You’ve probably run up against a vernalization requirement in terms of bulbs like tulips. That requirement is why you need to give tulip bulbs a cold treatment in order to force them to bloom indoors, and why southern gardeners without sufficient natural winter cold have to pre-chill their tulips in order for them to bloom. The adaptive advantage of this is obvious in a year like this, as it prevents plants from jumping the gun in a mild December and getting damaged by the real cold when it arrives.

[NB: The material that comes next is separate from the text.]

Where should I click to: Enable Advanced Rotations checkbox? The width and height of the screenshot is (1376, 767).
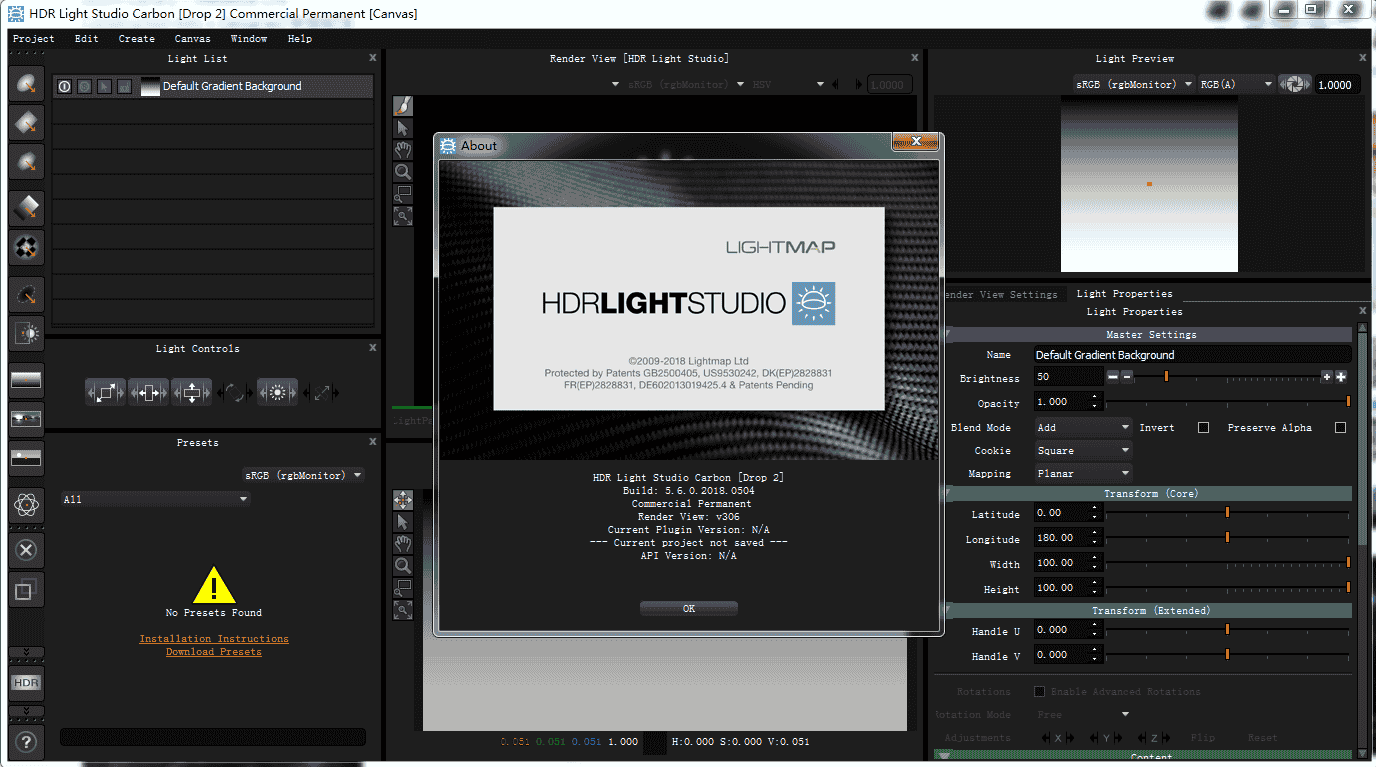coord(1038,691)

So why do are some plants lack this adaptation and come into growth in a freak warm spell? Some are adapted to life warmer climates and sometimes it is the work of humans. Modern hybrid roses, for example, have had their vernalization requirement bred out of them. The downside is that this makes them more susceptible for winter damage sometimes, but the plus side is that it is part of what causes them to bloom all summer long rather than just once in the spring the way most of their wild ancestors do.

An idea worth stealing: Mesh pots for bulb collections

Last year I was in England, and a snowdrop obsessive there (aka, a Galanthophile) showed me this cool trick, using mesh pots to keep her vast collection of different varieties organized.

meshpot

She puts her bulbs in these pots (designed for use in hydroponic systems, I believe), and then sinks the entire pot down in the ground, so that the pot is invisible. The pot keeps the bulbs contained and easy to find so you can dig them up to divide or share even when dormant, and keeps different varieties growing next to each other from getting mixed up. But unlike a regular solid-sided pot, the open mesh allows roots and water to move freely so the bulbs grow just as easily and with as little care as if they were planted directly in the ground.

Corydalis turtschaninovii
Corydalis turtschaninovii

I’m not a snowdrop lover, they frankly bore me, but I have been getting more and more obsessed with bulbous corydalis, selections of C. solida and the amazing true blue Corydalis turtschaninovii. The tiny bulbs are impossible to find once they get dormant, and my collection is already beginning to get mixed up as the different varieties begin dividing and encroaching on each other… I’m going to start planting new editions in mesh pots to keep everything organized.

Joseph Tychonievich

The “safe seed pledge” is meaningless

The seed catalogs have started showing up in the mail, and a great number of them include something like this on the first few pages:

safeseed

Here’s the thing: NO ONE is selling genetically engineered seeds to home gardeners. There is one company, funded by kickstarter, that is trying to sell genetically engineered seeds of a glow-in-the-dark plant sometime in the future (though, like a lot of kickstarter project, the actual release date keeps getting delayed) but other than that, genetically engineered varieties are only being sold to commercial farmers, and only after the farmer has signed a pretty comprehensive licensing agreement.

You can go to the store and buy food made from genetically engineered varieties — essentially anything that contains corn and isn’t labeled as organic will be — and you can stop by the pet store and pick yourself up a fish with jellyfish genes, but no one is trying to sell you genetically engineered seeds.

So those pledges in seed catalogs promising they contain no GMO seeds are technically true, but also pretty meaningless. So if you are worried about accidentally getting a GMO variety, don’t be. And if you wish you COULD grow one, sorry, you are out of luck, unless that kickstarter project ever actually gets up and running.